Laney: It’s awesome. I think bringing something like that to the U.S. is going to be a big deal. It’s totally different… like mixing mountaineering with running. That’ll be exciting and I think it’ll bring people who wouldn’t normally run the races into the sport.
iRunFar: Going back to Nike, I think a lot of people are interested in their plans. How does the deal work, David, are you a full-time athlete with the team?
Laney: Basically there are seven guys on the team so far and it’s pretty much bonus-based, at least for me. You get paid if you race well. There is also some travel and medical expenses, too. I’m happy with it.
iRunFar: They’re serious about it, about expanding into trail and ultra?
Laney: Oh yeah, they’re excited.

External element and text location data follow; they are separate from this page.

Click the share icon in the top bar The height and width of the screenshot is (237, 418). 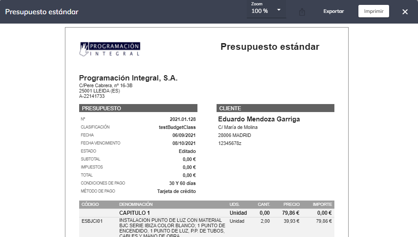pyautogui.click(x=302, y=12)
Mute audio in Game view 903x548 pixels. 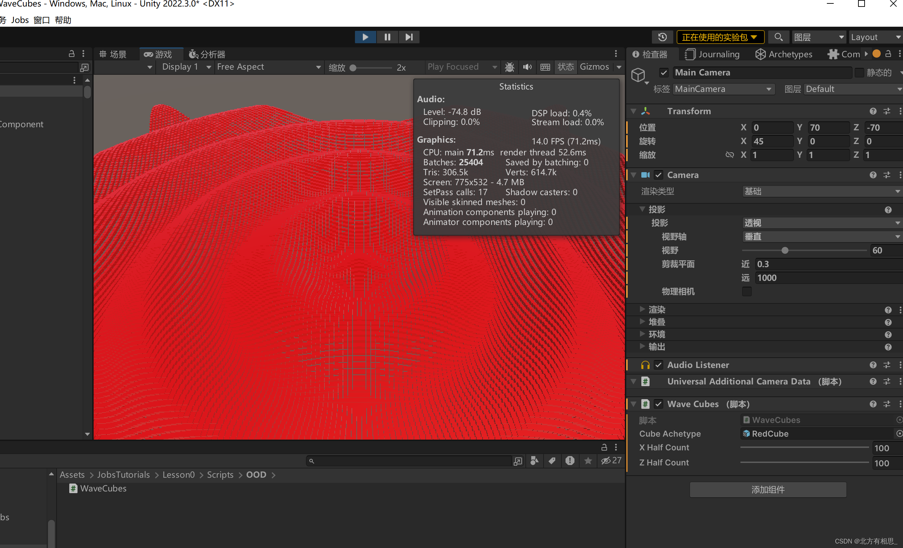tap(527, 67)
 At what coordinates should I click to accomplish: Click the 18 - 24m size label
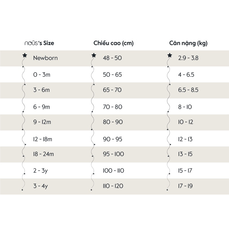tap(44, 154)
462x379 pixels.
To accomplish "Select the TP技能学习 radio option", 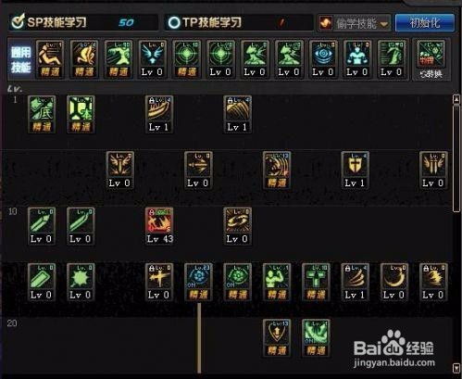I will [x=174, y=22].
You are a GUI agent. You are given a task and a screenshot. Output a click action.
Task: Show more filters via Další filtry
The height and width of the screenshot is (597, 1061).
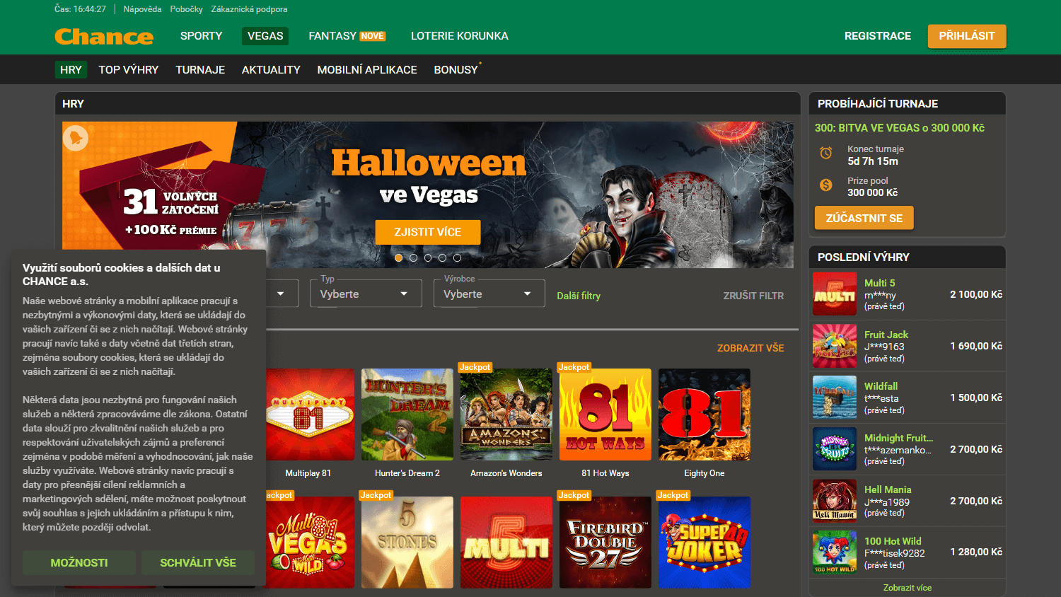[x=578, y=296]
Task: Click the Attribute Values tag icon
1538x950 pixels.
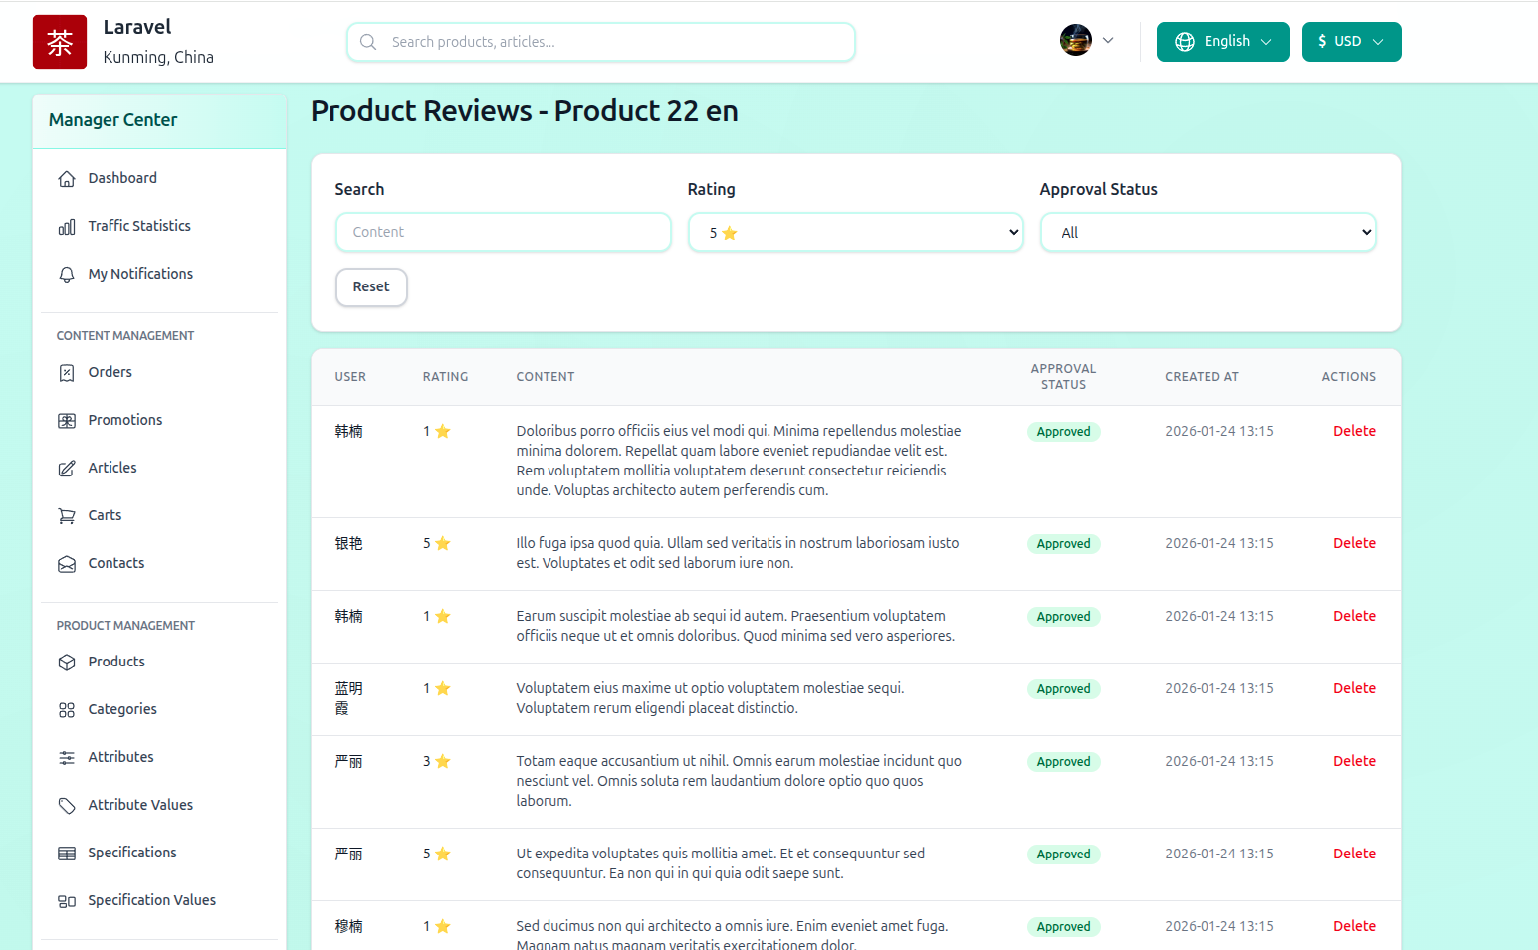Action: click(x=67, y=806)
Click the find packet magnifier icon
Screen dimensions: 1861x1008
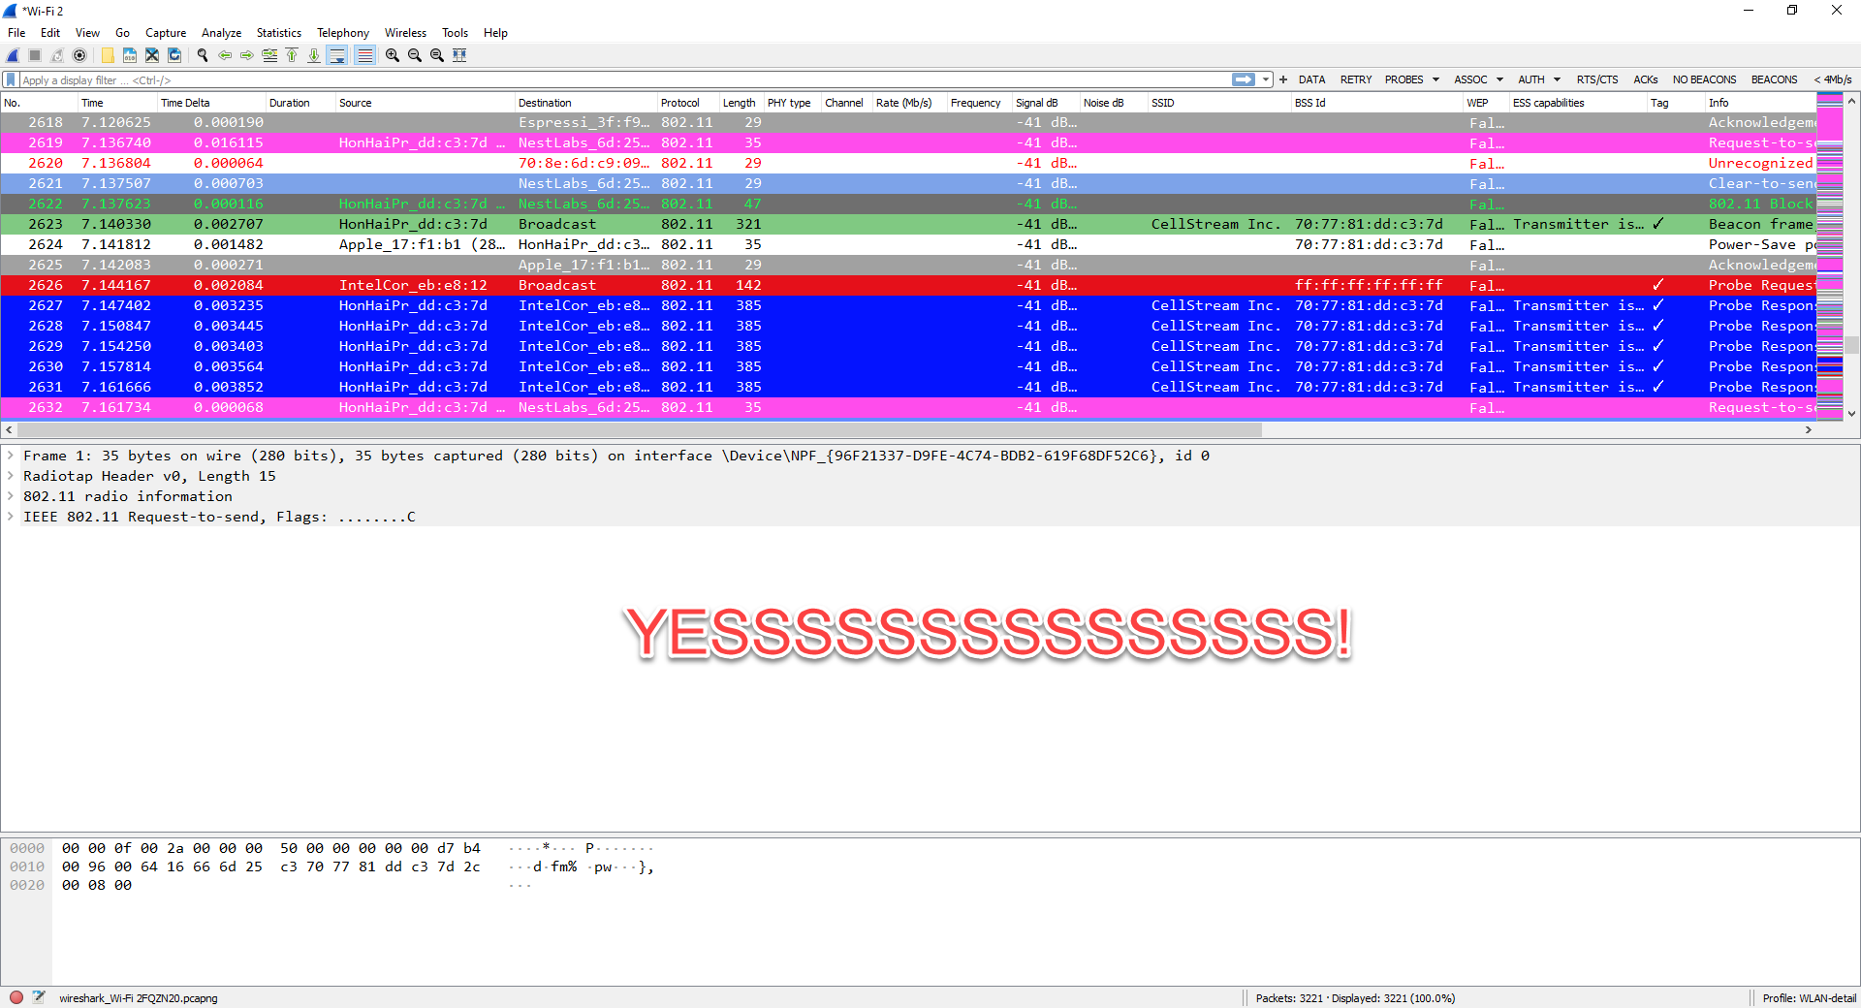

We had a team summit last week where we sat down with designers and told them what they needed to change and where we got to know each other and went on some runs. It’s pretty fun to see the excitement, everybody is pretty giddy! [laughs]
iRunFar: It’ll be exciting to see what comes of it. You’ve been running pretty much all your life, David. Has there been a time when you fell out of love for running?
Laney: Oh yeah. I mean it’s not always the easiest. You have bad days and bad months. I’ve had a lot of injuries, more in high school. But I’ve always really loved it—I love running, I love the freedom. I love to suffer, [laughs] so I love running.
iRunFar: Talking of suffering, how have you felt you’ve had to change mentally from running track, cross country, and shorter races to racing 50k, 100k, and ultimately 100 miles?
Laney: At some level it’s similar because it’s all racing, but at the same time it’s totally different. Before Bandera I did some light stretching and then laced up my shoes… then I took like three strides and I was like, ‘I’m running eight-minute pace, I don’t need to do this, I don’t even need to warm up!’ Sometimes I have to calm myself down. I get pretty fired up!
iRunFar: You’re only 25 now, David, and you’ve only started running trails races a year ago, but you’re running your first 100 miler this summer. What’s the rush?!
Laney: I’m not good at waiting. [laughs] If I want to do something, I just go and do it!
iRunFar: I guess you’ve been waiting since you saw that documentary when you were 10 or whatever it was, anyway?
Laney: Yeah exactly, true!
iRunFar: Apart from Western States, what other 100 milers have you got your eye on?
Laney: Hmmm, I’d like to run a fast 100 miler. I’m not sure where that would be. But Western States is the big one… me and my roommate have a bet and whoever beats the other in the race has to name their child after the other person. [laughs] And, also, whoever has a child first has to run Badwater… so there’s a lot riding on it.
iRunFar: Wow, there certainly is a lot riding on it. Do have a plan or your eye on Tim’s record?It’s pretty solid, don’t you think?
Laney: The way he’s run there, especially this year in the heat, that’s an impressive time at Western. The hills are definitely his strength; I think on a flat course somebody might be faster, but at Western I think that time will stick around for a long time. I don’t know what I’ll do, making a pre-race plan never works out, so I’ll just go with the flow!